I really could see the two of us, mother and daughter, frozen in time: me, blue eyes peeking out of tortoise shell glasses, and Toni permanent, tightly curled, red hair trying to escape from beneath a brown beret, while a double-breasted, tan, wool boy coat “with lots of growing room” kept me warm, and cabled, green knee socks, held up by rubber bands carefully hidden beneath a top fold, covered my pale, freckled skinny legs. Sensible, brown, Catholic-school-uniform oxfords completed that autumn, “your most flattering colors, Ruth Ann,” outfit and practically all of it had been purchased in Filene’s Basement.
And I saw Mummy as she was in the 1950s: young, radiantly beautiful, wearing her favorite coat—its vibrant red color quickly led me to her side if we got separated—seamed stockings, high heels, and gloves. I saw her wavy, auburn, cap-cut hairdo and stylish felt hat kept in place with hidden, sewn-in combs, and her latest “steal,” gracefully carried on her right arm, a black leather pocketbook styled “just like Grace Kelly’s.”
Women dressed up to go downtown in those days, even if they were only shopping in the bargain basement, which was, without question, our very last stop before going home because, as my mother used to say, “We don’t want to look like ragamuffins carrying bargain bags all over the city of Boston.” The reverse was just as true. She was proud to carry an uptown bag around town, and in Filene’s Basement it gave her the look of someone who could afford to buy anything but chose to shop for bargains. She loved every minute of this type of day, and so did I.

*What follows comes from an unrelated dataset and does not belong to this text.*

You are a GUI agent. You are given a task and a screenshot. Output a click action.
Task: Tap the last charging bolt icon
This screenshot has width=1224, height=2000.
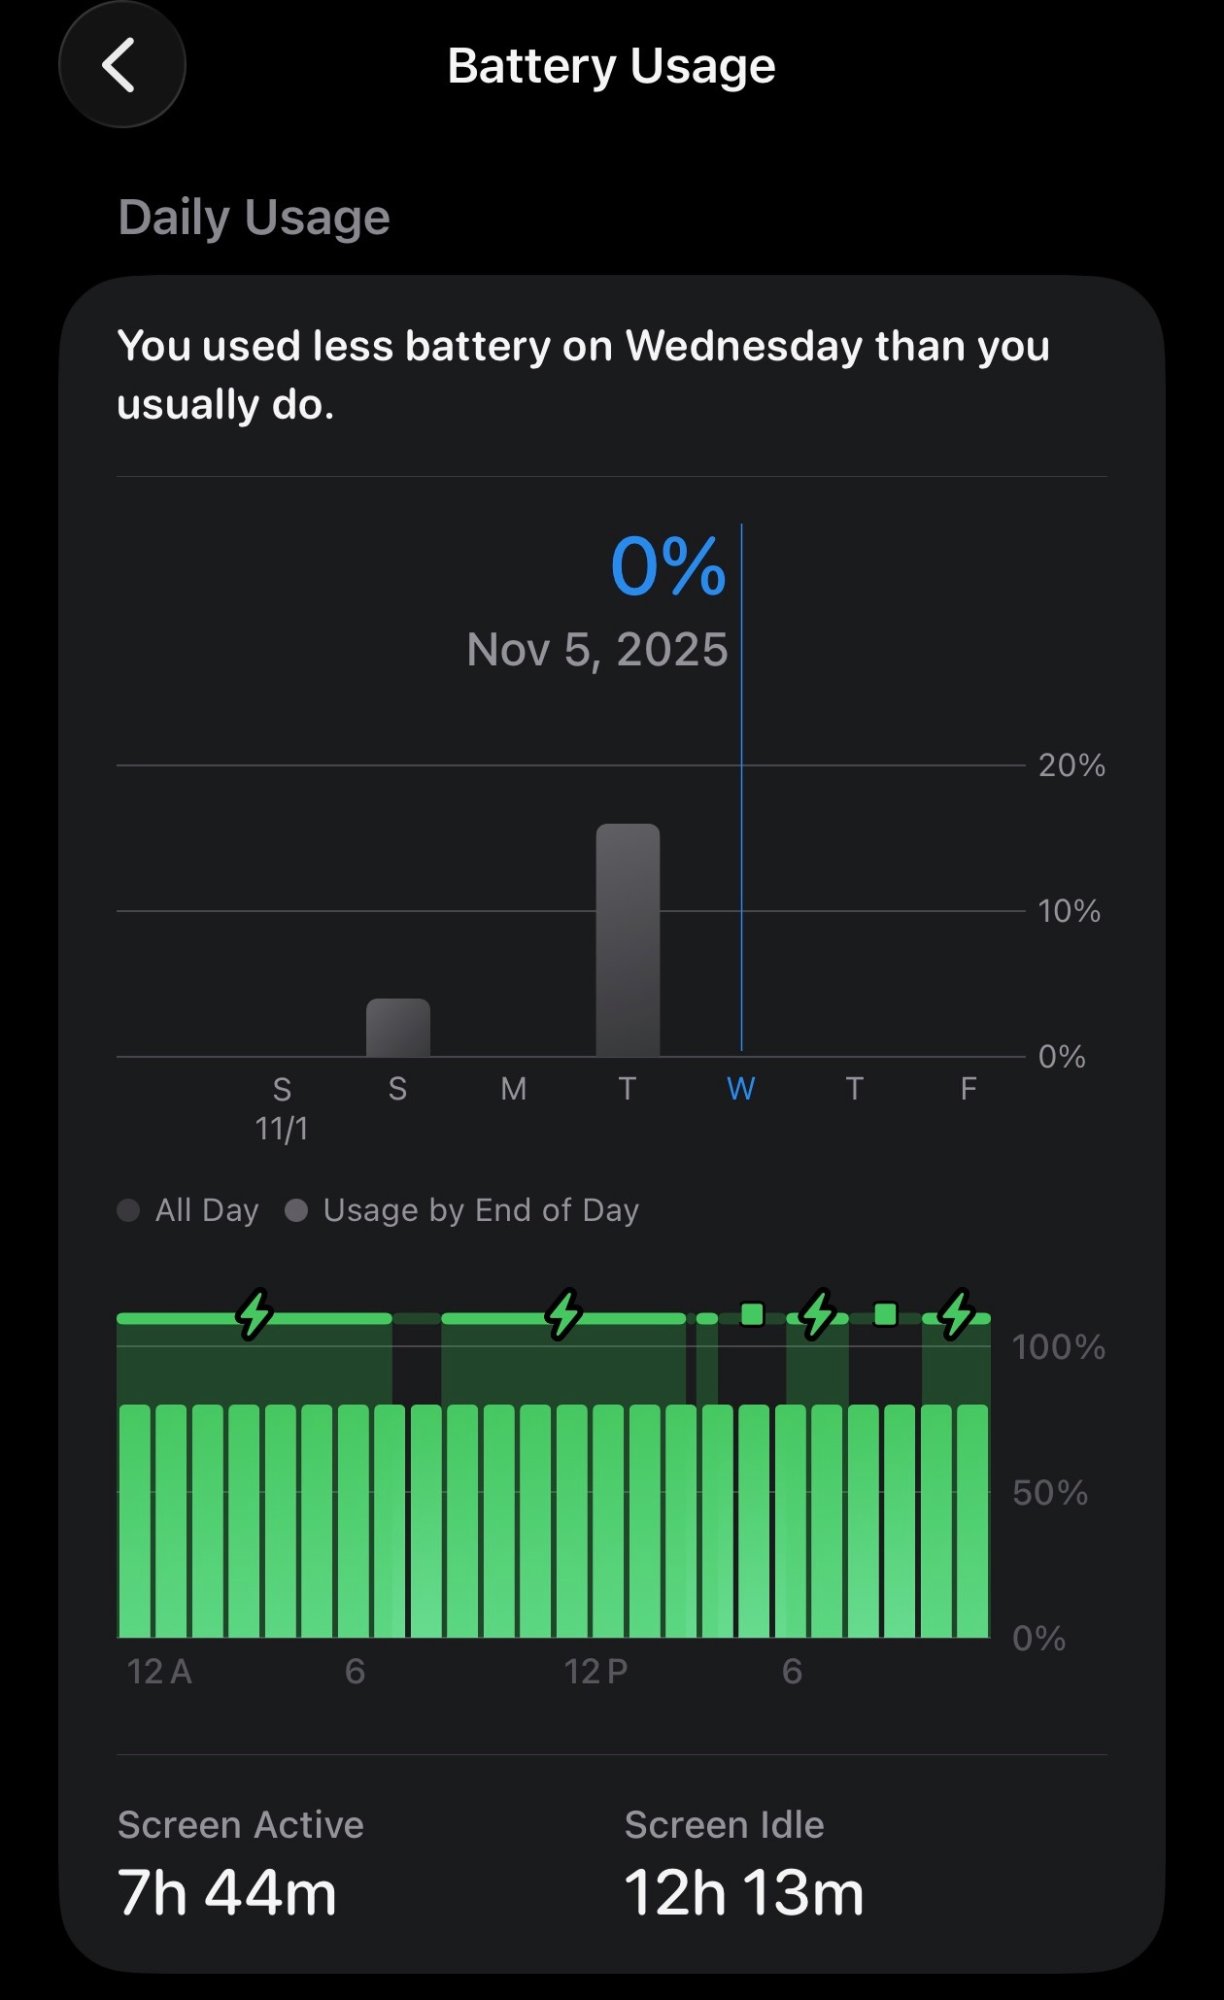tap(957, 1314)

Presently, after a quick look around Filene’s Basement, I came
up and out of that place of the past empty-handed, but filled with memories of what would have come next: our happy train ride home, when my mother would go over her successful shopping strategies and peruse every purchase without taking them all the way out of the bags at the risk of looking “common.”

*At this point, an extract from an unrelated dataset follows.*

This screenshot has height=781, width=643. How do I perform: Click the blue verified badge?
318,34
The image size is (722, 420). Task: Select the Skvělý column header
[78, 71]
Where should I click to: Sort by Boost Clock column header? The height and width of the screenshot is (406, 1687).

Soon the increased din of holiday crowds, piped music, downtown traffic, and a man leaning against the building and playing guitar while his tambourine-tapping partner sang a folk tune, brought me back.

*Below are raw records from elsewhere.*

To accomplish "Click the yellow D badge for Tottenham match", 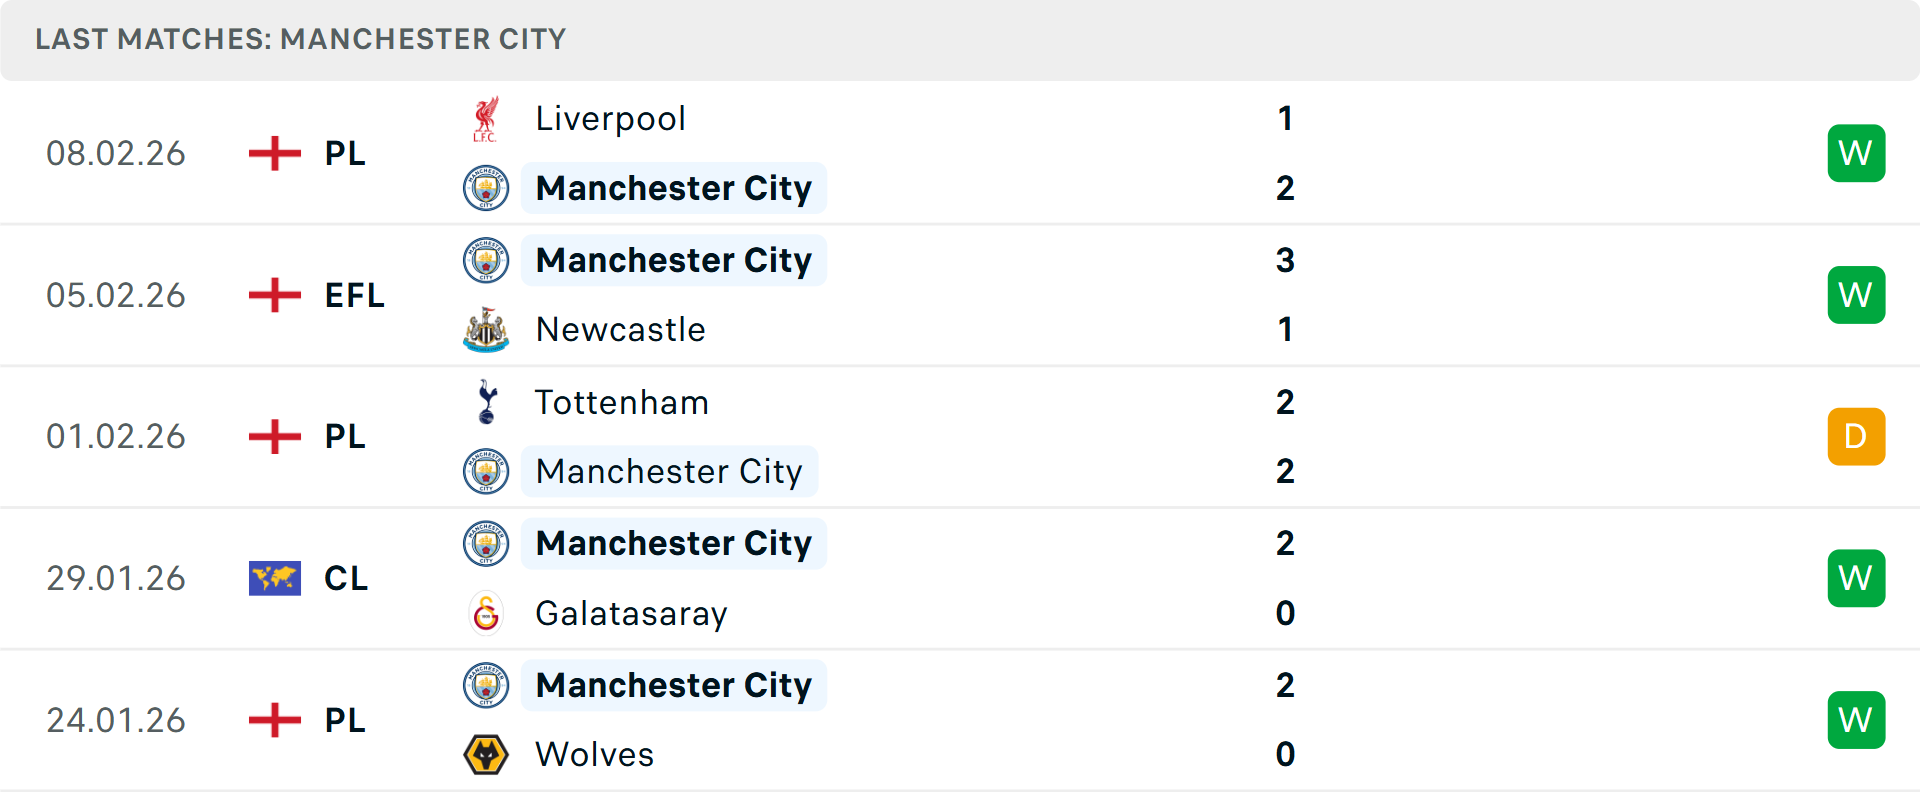I will tap(1856, 437).

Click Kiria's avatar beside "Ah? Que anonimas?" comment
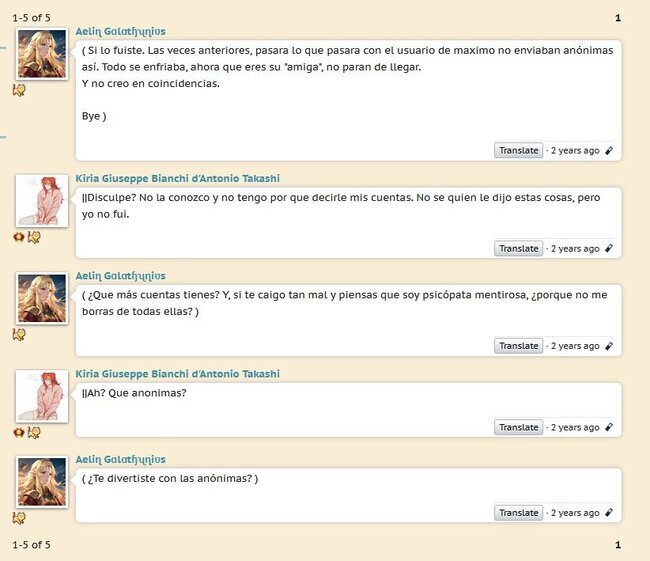point(41,396)
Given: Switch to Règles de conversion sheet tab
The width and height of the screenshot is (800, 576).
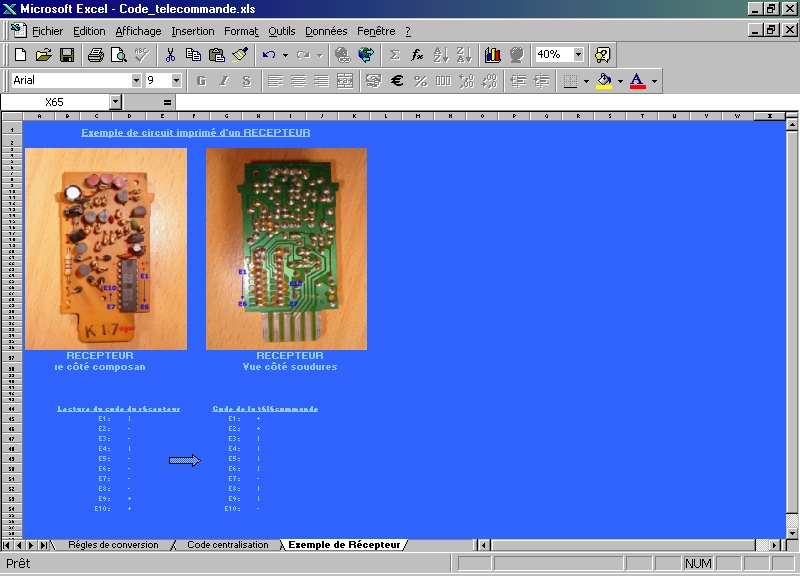Looking at the screenshot, I should [x=112, y=545].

Although the world is a much different place today, many downtown Boston sights and sounds are the same as they were the in the 1950s, with a cacophony of car horns and the discord of disgruntled drivers; grinding gears in big trucks maneuvering small spaces; wheezing, squeaking buses coming to a stop, and the reverberating vroom-vroom as they pull away from the curb; the booming orders of seemingly choreographed traffic cops as they shout, blow shrill whistles, and spin this way and that in the middle of busy intersections, their directive arms turning like windmills, or a single hand commanding, “Stop!” The conversational buzz of passersby; an occasional solitary whistler, or impassioned street orator; and the characteristic click of women’s high-heeled shoes, although much more then than today. In the fifties, women didn’t change into comfortable sneakers to get across town; they suffered blisters, bunions, corns, sore feet, and aching backs in order to look suitably stylish.
Some high-heeled clicks sounded confidently paced, while others went click-click-click in rapid succession, perhaps the footsteps of those rushing back to work from lunch or mothers running to catch the next train home in time for their returning schoolchildren, or maybe, like my Grammy, they were purposeful, task-oriented women, who simply moved quickly no matter the circumstance or time of day. I am my Grammy’s girl with a pace that forces me to politely hold back in order to keep company.